→ **What to work on**
From the line that contains "Task: Click the chevron" to the last line of the data below, transcribe every line exactly. Do not include the pictures.

Stored records:
⟨

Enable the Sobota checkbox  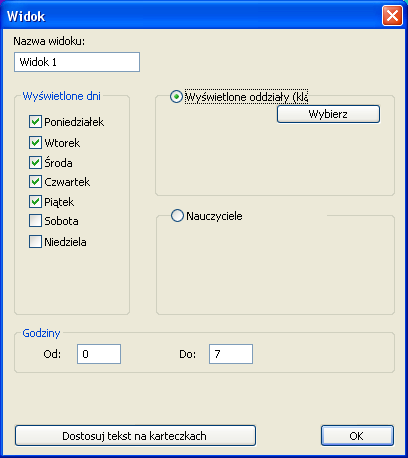35,221
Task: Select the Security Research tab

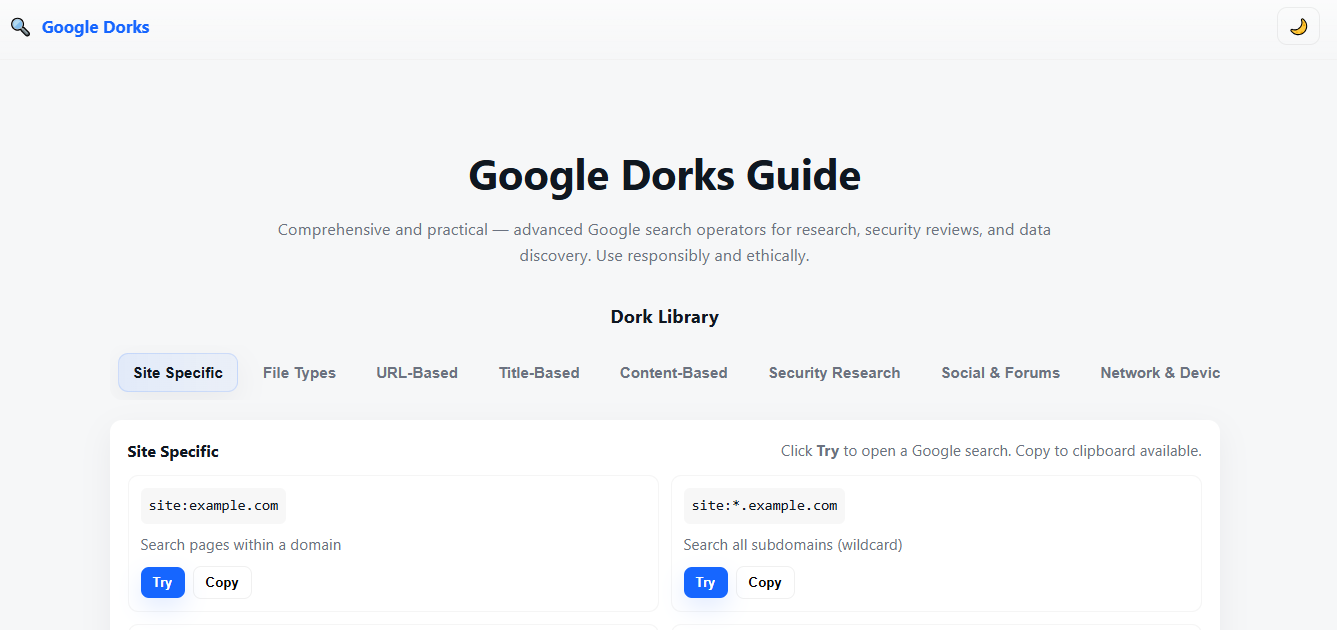Action: [834, 372]
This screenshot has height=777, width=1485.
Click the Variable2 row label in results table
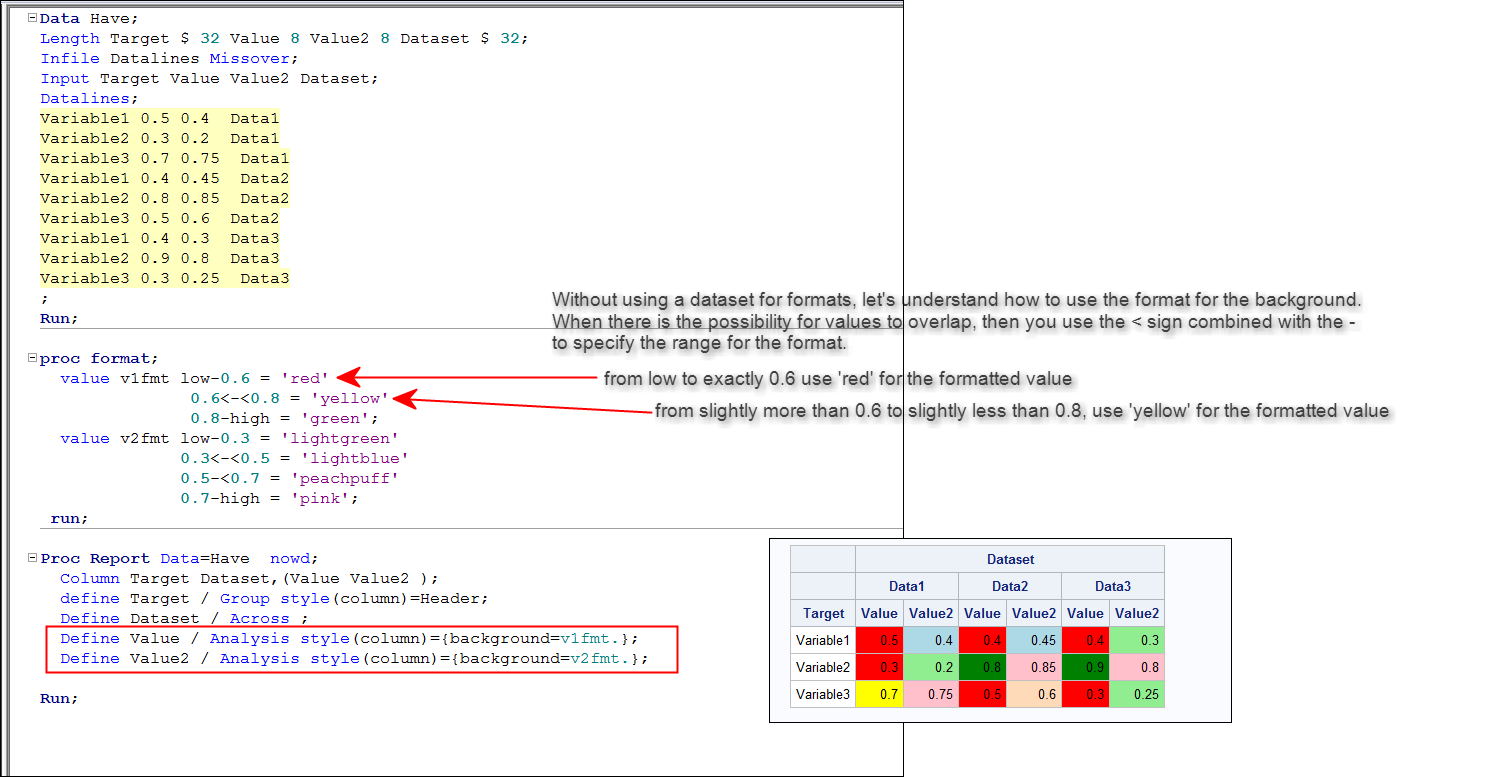coord(822,666)
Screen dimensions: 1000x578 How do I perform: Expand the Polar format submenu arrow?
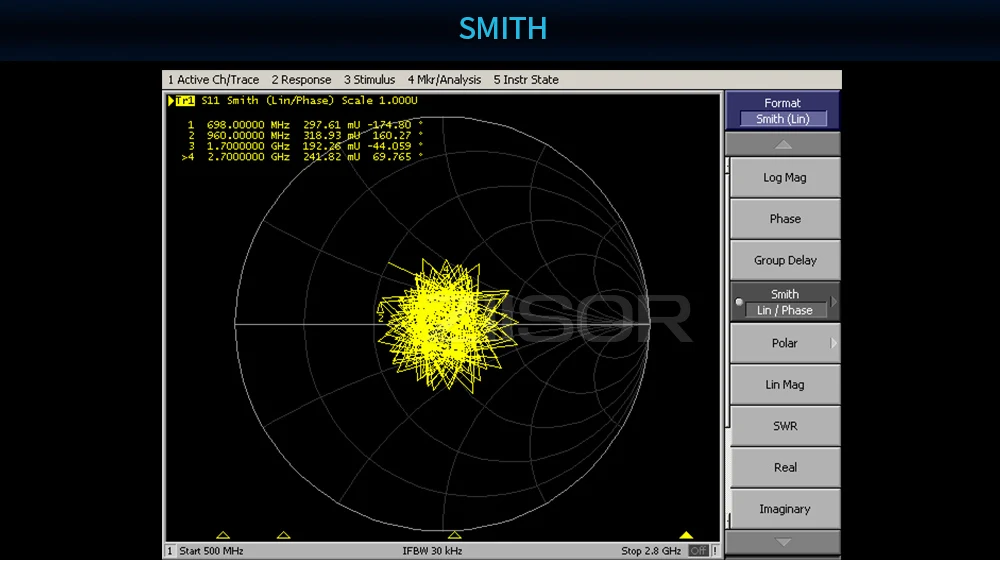pos(833,343)
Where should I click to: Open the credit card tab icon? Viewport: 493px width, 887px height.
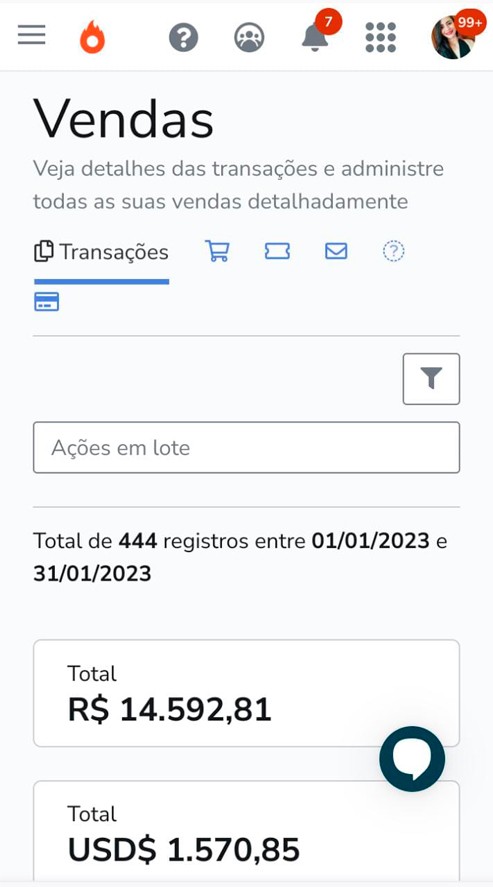(x=46, y=302)
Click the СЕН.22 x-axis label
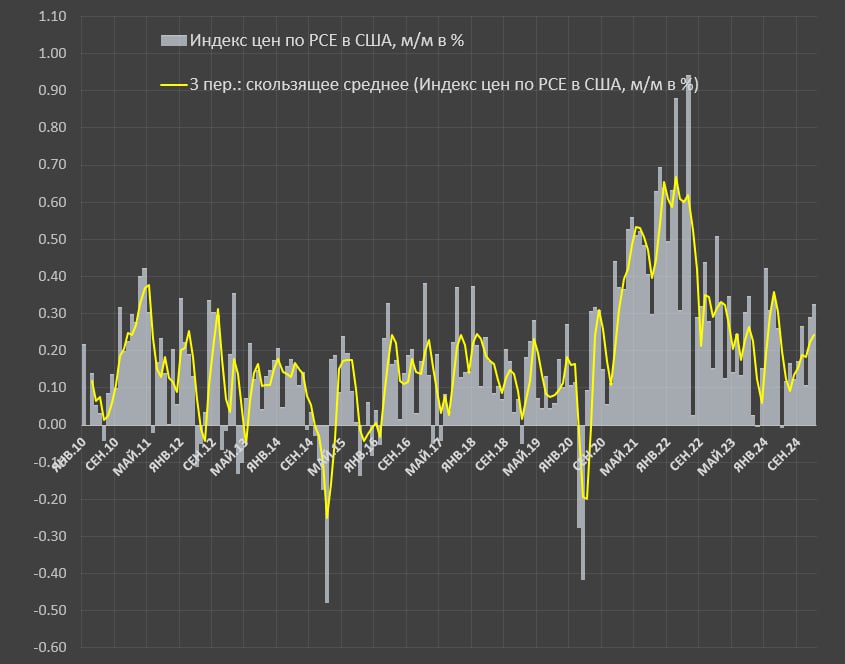The height and width of the screenshot is (664, 845). [688, 455]
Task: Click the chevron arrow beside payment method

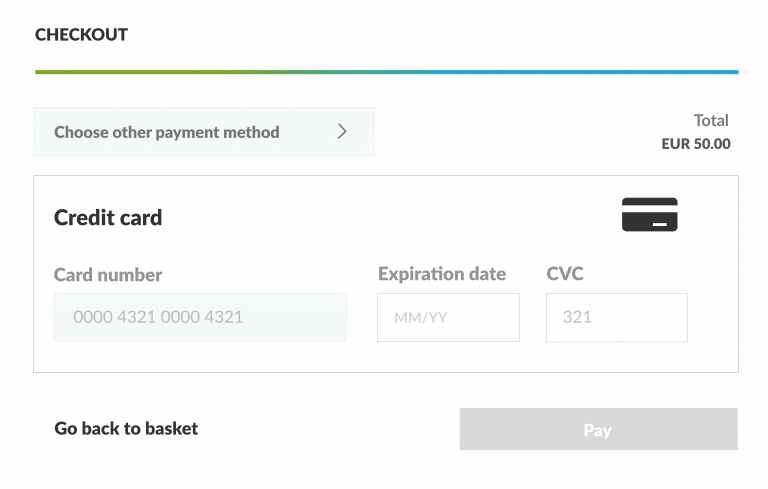Action: (x=342, y=131)
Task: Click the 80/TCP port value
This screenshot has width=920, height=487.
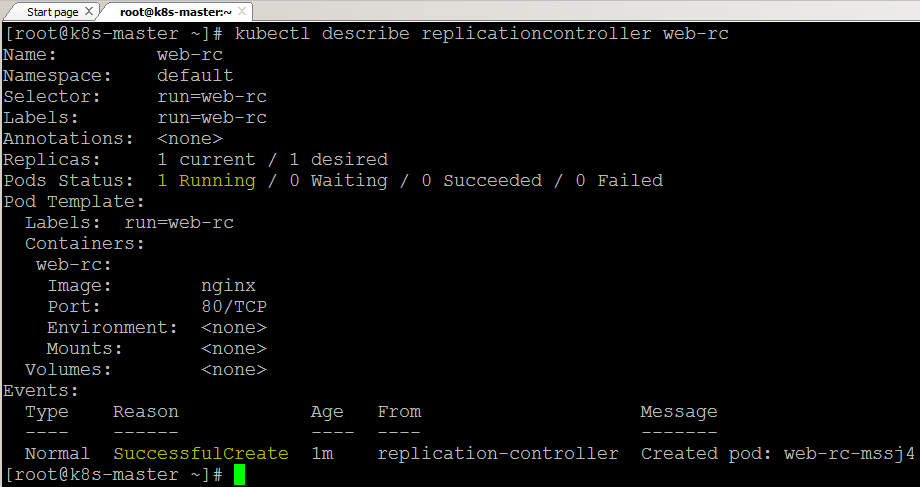Action: click(x=234, y=307)
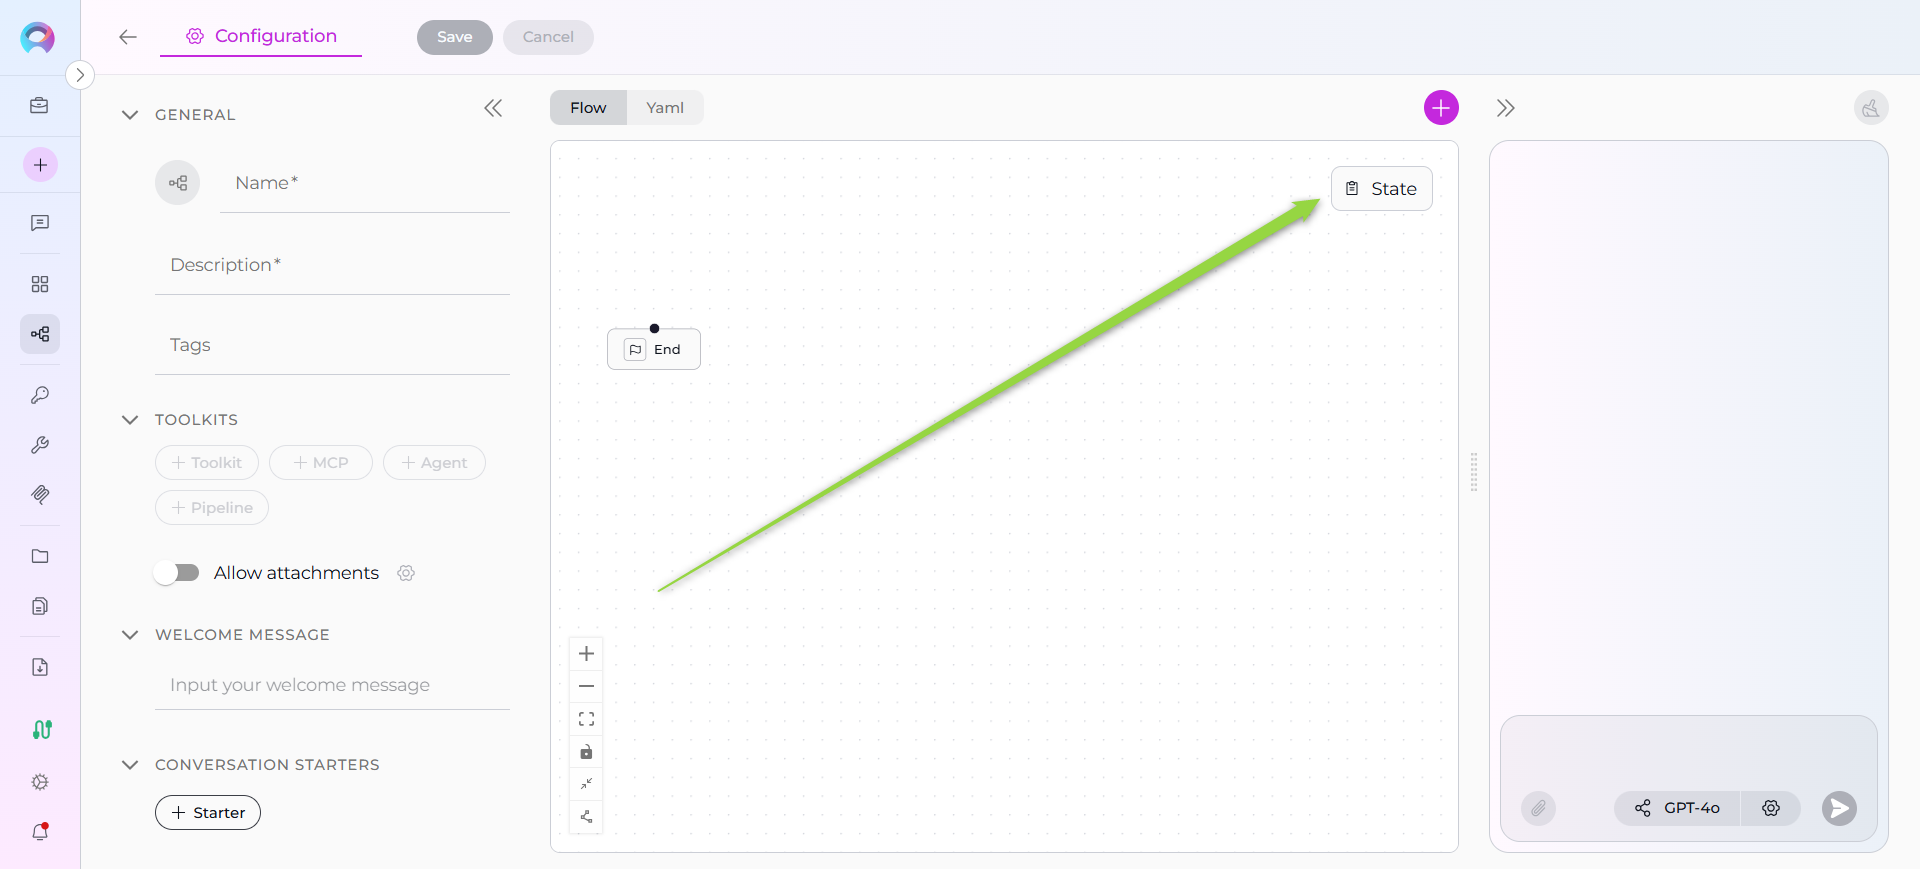
Task: Click the Name input field
Action: click(x=365, y=183)
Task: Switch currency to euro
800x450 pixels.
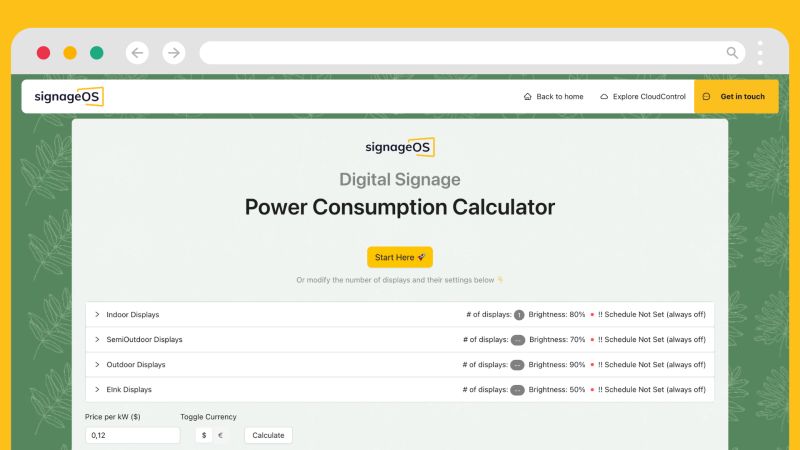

⟩

→ **Exercise response**
Task: Click the chevron arrow beside payment method

Action: (x=342, y=131)
Task: Click the 80/TCP port value
This screenshot has width=920, height=487.
Action: click(x=234, y=307)
Task: Click the Name input field
Action: click(x=365, y=183)
Task: Switch currency to euro
800x450 pixels.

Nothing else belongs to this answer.